Fauci: Sending COVID-19 Positive Students Back Home Is a Bad Decision

Fauci: Sending COVID-19 Positive Students Back Home Is a Bad Decision
National Institute of Allergy and Infectious Diseases Director Anthony Fauci testifies at a Senate hearing regarding the coronavirus in Washington on March 3, 2020. Charlotte Cuthbertson/The Epoch Times
Paula Liu
Updated:

Sending COVID-19 positive students home is not something that universities and colleges can do, according to Anthony S. Fauci, the director of the National Institute of Allergy and Infectious Diseases (NIAID).

As autumn is quickly approaching and students are returning back to school, some of the universities and colleges might opt to send students back home if they’ve tested positive for the CCP virus. However, as indicated by Fauci in an interview with NBC, he advised schools not to do so as doing so would be a poor decision.

“Keep them at the university in a place that’s sequestered enough from the other students ... but don’t have them go home because they could be spreading it in their home state,” said Fauci.

This came after what Deborah Birx, the White House CCP virus response coordinator said on Aug. 31. She warned that students should avoid going home and self-isolate in the college or university, this way, it would keep COVID-19 from being spread to the students’ families, especially with families that have older members, like grandparents. This is especially true if the student hailed from a different state, this would avoid bringing back the CCP virus to their own states.

“It’s really important that you check in with your university presidents to make sure they also have an isolation and care plan for students who become positive, even if they have moved to online. It’s really important that these students are continuously tested, isolated, and cared for and don’t return to their multi-generational households where they could dramatically increase spread, particularly over the Labor Day weekend,” said Birx.

Fauci also stressed the importance of not undoing what had been done in the past few months now that the Labor Day weekend is quickly approaching, citing the rise in COVID-19 cases, new hospitalizations, as well as the death rates during Memorial Day as well as the Fourth of July celebrations, according to ABC 13.

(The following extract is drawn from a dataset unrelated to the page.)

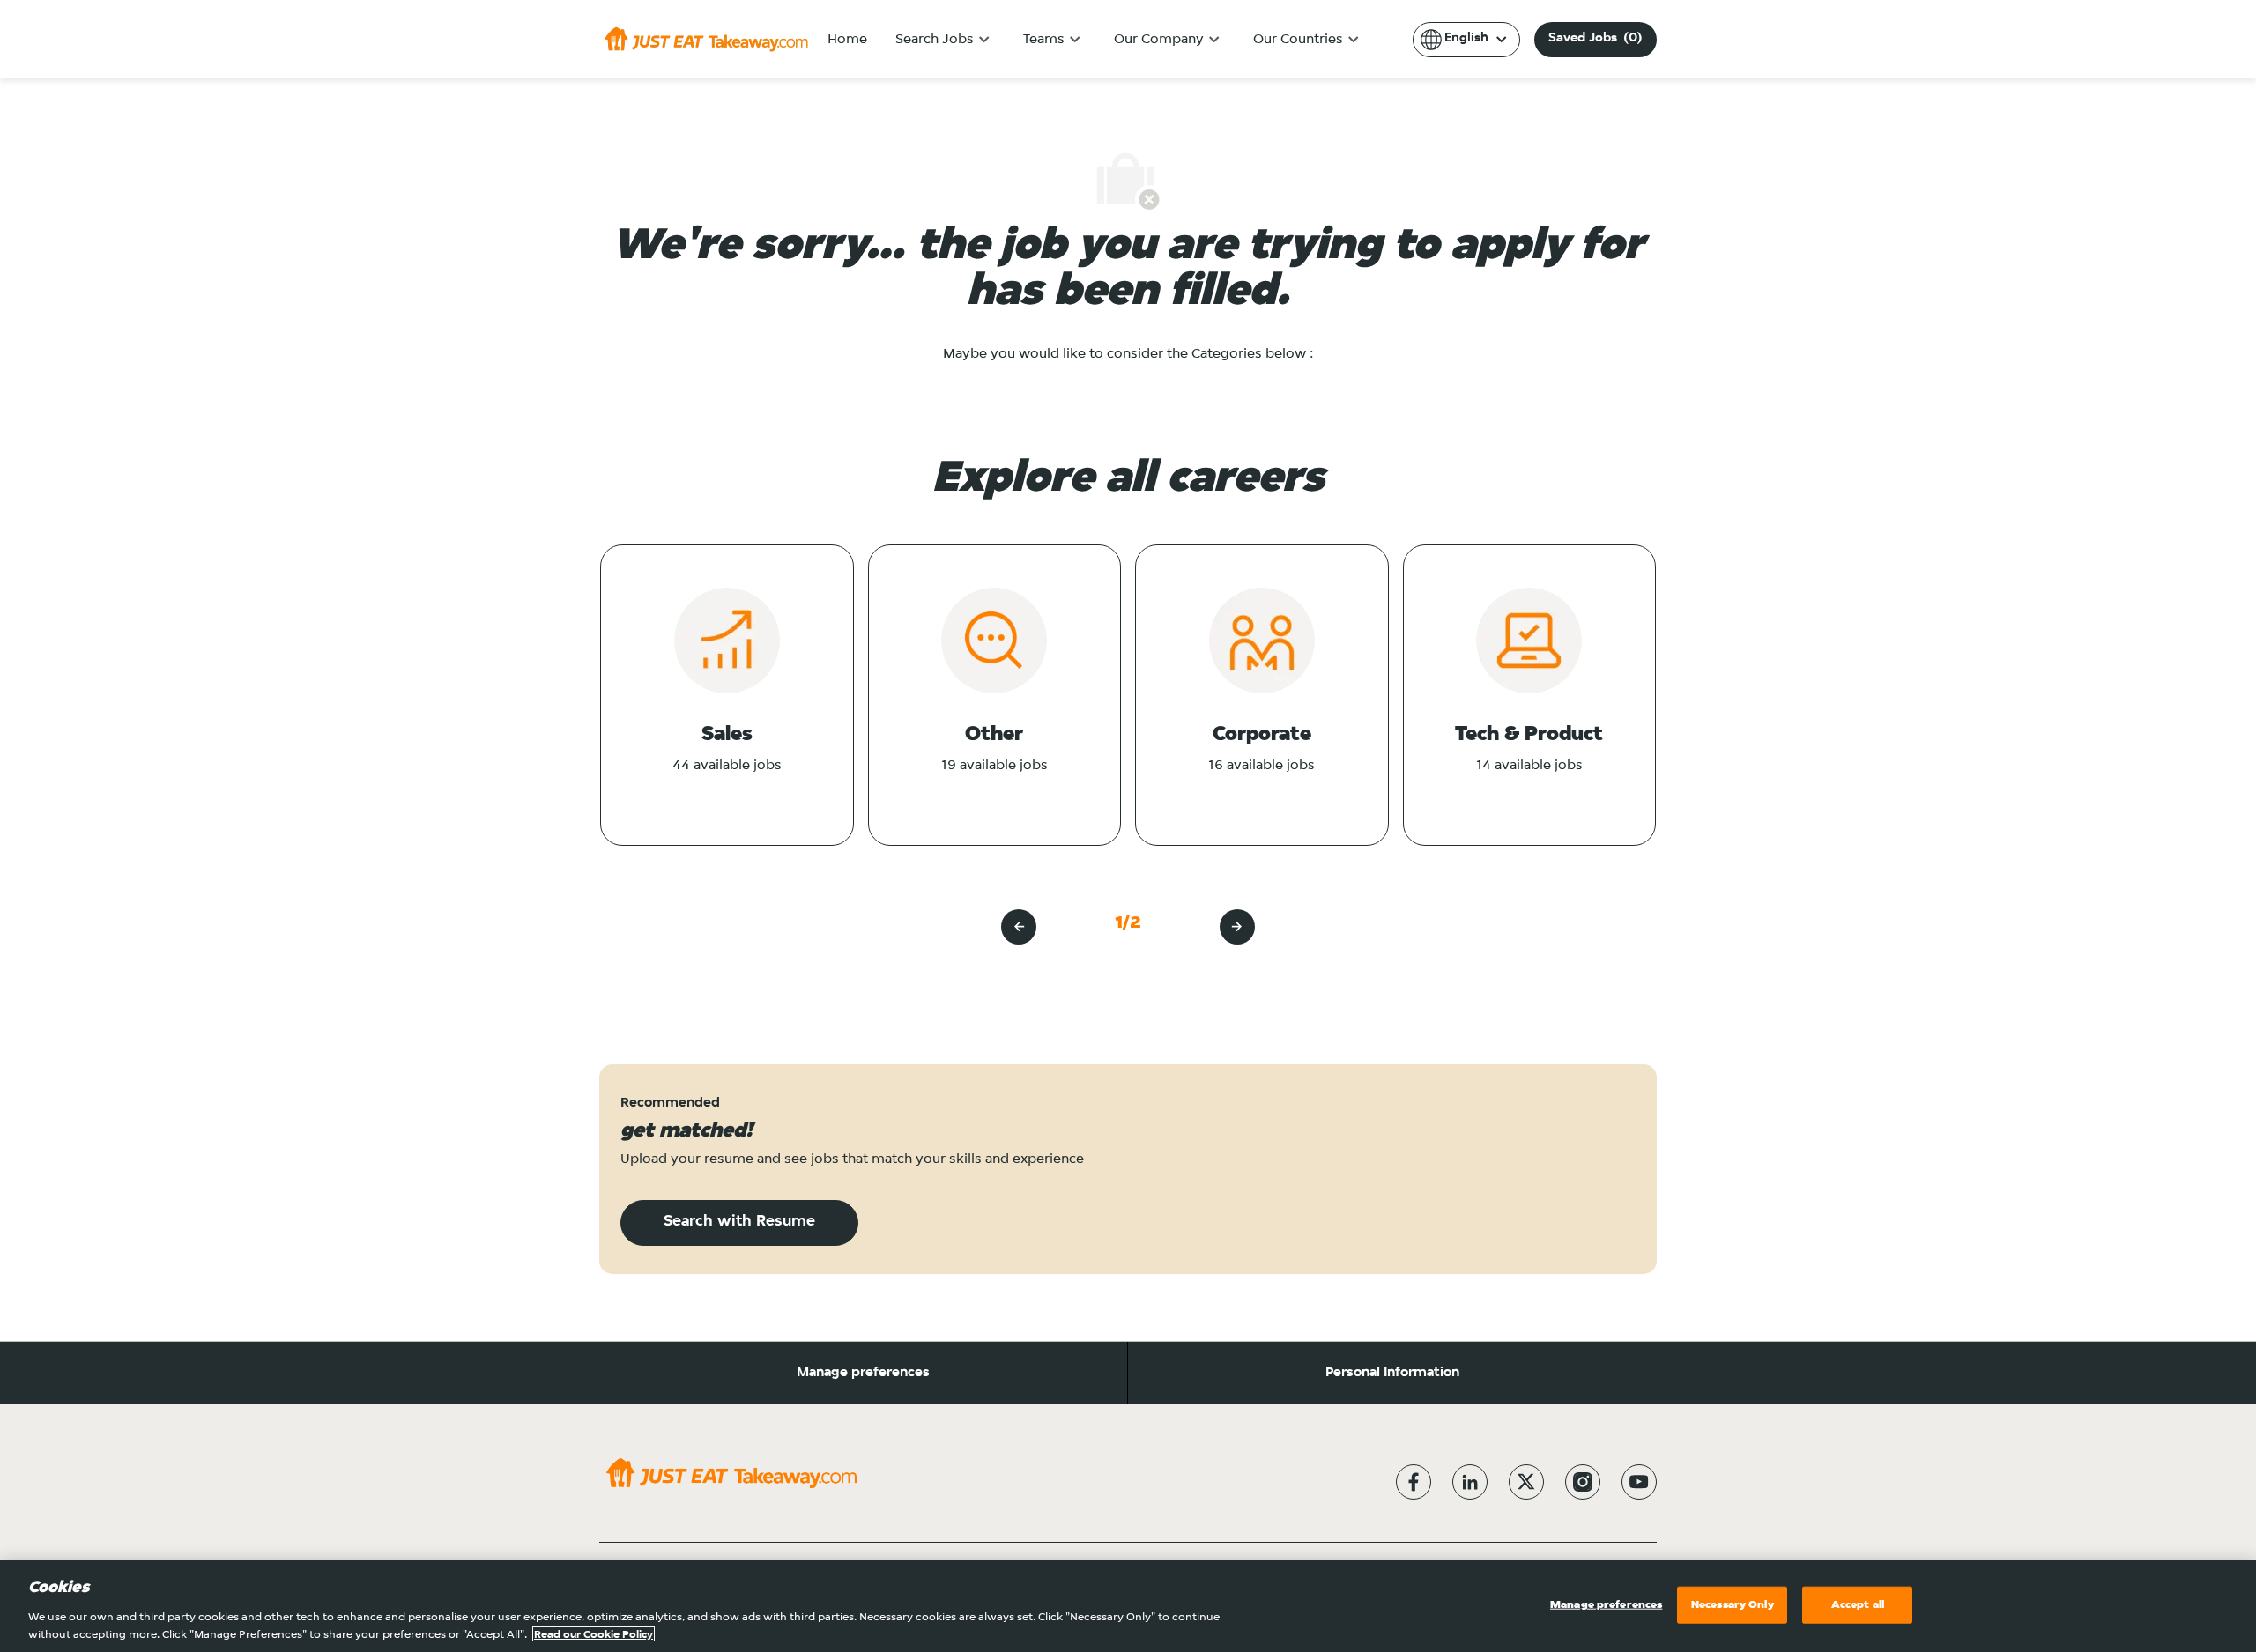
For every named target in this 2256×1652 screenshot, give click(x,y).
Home (847, 40)
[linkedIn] (1470, 1482)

“You remember following the 4th of July, following Memorial Day, when people understandably get out and congregate, we’ve had surges,” Fauci said.

“We don’t want to see a repeat of the surges that we have seen following other holiday weekends. We don’t want to see a surge under any circumstances, but particularly as we go on the other side of Labor Day and enter into the fall. We want to go into that with a running start in the right direction. We don’t want to go into that with another surge that we have to turn around again,” Fauci said.